(Beginning of RAW DATA)

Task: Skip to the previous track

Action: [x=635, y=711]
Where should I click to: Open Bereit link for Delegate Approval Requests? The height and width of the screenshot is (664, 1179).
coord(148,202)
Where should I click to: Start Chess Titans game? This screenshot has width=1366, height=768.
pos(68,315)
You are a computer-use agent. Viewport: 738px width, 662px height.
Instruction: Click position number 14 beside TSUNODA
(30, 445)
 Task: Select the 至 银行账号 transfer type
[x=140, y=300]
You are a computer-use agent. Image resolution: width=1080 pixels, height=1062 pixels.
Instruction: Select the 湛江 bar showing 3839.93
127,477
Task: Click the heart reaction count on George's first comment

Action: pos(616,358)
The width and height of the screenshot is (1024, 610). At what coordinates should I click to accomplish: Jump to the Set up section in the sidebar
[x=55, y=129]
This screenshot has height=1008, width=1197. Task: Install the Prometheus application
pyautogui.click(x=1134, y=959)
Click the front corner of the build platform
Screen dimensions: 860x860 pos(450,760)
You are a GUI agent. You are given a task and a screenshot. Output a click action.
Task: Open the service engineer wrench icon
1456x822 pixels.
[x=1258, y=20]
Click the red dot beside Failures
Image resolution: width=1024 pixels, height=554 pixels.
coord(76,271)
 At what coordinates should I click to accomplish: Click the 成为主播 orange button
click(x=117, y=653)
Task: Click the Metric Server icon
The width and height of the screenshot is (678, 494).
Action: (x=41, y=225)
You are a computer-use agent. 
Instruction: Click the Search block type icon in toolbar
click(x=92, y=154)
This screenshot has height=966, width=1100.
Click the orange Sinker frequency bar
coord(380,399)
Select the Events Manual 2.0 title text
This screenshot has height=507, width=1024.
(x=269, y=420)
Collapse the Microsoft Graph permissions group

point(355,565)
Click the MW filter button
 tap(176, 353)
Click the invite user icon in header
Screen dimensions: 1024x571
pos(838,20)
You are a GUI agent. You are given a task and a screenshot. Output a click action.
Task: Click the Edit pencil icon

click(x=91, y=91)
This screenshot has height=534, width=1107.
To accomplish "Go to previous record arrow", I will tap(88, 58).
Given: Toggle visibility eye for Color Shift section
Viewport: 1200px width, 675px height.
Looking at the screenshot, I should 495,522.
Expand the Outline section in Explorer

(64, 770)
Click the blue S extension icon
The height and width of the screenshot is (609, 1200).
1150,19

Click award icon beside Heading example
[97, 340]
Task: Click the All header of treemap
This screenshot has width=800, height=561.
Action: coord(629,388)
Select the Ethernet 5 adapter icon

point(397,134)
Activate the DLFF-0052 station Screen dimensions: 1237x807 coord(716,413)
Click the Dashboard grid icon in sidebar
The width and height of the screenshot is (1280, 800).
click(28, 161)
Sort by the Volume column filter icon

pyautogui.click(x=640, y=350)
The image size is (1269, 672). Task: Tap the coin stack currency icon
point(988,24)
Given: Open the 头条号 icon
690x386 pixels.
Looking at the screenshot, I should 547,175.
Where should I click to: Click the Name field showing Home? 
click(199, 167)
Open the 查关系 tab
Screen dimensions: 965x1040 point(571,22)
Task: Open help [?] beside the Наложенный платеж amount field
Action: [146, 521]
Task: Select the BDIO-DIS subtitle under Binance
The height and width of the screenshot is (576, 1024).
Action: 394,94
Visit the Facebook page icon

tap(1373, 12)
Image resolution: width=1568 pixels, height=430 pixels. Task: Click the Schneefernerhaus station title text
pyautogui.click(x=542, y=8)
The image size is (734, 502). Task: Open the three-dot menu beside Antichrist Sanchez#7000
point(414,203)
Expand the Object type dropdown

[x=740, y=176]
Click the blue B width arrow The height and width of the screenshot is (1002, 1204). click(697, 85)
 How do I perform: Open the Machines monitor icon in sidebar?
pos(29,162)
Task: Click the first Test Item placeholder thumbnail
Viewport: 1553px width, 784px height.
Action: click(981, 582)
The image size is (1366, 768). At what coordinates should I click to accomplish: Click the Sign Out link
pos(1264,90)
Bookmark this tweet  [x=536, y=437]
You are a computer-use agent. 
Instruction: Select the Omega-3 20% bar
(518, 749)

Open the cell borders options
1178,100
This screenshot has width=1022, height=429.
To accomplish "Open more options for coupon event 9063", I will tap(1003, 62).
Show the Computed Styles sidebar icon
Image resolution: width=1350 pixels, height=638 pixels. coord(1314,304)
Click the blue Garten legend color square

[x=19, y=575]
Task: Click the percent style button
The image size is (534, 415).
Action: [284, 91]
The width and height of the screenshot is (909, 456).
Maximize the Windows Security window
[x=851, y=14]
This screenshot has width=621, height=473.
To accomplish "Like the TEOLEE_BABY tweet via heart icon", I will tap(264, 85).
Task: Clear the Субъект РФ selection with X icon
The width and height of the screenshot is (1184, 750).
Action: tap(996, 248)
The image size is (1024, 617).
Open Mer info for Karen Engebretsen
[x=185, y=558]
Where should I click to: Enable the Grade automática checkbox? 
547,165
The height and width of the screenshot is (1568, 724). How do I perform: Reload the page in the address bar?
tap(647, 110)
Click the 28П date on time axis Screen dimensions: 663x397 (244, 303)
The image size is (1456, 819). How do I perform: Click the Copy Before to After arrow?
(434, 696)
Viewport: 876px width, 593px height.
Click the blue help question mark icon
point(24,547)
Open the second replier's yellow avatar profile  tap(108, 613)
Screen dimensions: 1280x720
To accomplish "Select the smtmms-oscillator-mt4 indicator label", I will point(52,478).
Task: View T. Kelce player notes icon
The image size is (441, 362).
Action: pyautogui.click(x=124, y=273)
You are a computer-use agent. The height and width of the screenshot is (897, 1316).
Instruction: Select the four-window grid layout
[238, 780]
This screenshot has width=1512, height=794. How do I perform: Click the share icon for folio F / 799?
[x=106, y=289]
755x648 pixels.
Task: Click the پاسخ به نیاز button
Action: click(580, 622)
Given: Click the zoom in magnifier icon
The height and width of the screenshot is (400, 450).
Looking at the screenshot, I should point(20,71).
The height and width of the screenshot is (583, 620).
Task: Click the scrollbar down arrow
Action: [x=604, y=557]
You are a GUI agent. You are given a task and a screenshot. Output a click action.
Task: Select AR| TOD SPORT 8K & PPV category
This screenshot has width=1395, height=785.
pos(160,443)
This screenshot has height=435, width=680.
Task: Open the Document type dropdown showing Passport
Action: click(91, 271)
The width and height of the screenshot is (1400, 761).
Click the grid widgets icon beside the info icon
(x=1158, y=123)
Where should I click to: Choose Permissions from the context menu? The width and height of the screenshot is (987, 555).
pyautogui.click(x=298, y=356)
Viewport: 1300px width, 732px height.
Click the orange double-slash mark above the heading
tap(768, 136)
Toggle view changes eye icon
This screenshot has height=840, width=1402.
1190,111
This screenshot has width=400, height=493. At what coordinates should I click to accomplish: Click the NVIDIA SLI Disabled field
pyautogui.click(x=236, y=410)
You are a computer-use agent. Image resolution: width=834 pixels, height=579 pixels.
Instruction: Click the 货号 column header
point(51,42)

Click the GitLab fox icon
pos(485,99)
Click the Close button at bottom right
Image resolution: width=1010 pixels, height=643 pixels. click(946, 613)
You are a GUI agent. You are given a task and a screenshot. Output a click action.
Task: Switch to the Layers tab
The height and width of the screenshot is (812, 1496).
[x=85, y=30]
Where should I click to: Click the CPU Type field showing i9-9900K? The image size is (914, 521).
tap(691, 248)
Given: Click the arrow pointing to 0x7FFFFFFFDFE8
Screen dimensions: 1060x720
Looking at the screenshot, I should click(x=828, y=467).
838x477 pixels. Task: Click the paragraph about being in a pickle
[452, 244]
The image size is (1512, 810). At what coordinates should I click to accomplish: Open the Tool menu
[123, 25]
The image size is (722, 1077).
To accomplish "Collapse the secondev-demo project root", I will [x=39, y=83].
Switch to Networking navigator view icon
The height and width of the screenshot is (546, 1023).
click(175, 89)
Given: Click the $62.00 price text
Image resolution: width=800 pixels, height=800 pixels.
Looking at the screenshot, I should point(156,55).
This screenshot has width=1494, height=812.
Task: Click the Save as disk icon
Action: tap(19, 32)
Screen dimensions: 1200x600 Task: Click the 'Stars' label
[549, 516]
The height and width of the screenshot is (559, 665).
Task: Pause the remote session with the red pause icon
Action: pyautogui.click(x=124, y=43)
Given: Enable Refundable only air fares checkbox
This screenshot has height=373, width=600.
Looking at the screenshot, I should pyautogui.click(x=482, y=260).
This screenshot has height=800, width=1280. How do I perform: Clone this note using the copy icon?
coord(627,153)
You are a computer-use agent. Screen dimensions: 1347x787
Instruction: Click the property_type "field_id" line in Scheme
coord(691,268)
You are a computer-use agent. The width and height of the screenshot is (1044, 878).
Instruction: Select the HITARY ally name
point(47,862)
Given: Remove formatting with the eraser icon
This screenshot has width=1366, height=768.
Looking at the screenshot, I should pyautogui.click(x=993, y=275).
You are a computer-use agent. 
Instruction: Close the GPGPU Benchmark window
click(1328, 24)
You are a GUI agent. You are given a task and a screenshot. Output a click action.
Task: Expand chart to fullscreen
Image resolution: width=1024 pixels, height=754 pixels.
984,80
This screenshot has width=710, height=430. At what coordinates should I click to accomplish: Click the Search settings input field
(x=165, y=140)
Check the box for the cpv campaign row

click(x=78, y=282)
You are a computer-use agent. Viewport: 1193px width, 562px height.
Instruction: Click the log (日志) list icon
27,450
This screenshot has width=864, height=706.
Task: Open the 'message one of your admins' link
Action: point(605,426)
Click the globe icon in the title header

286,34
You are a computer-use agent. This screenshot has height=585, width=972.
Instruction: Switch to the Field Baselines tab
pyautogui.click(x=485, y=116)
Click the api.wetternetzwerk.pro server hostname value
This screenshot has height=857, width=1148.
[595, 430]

(End of RAW DATA)

# WORK INSTRUCTION
Go over the data above and copy every line that has the word "tweet" in it.

# EXERCISE RESPONSE
Bookmark this tweet  [x=536, y=437]
To accomplish "Like the TEOLEE_BABY tweet via heart icon", I will tap(264, 85).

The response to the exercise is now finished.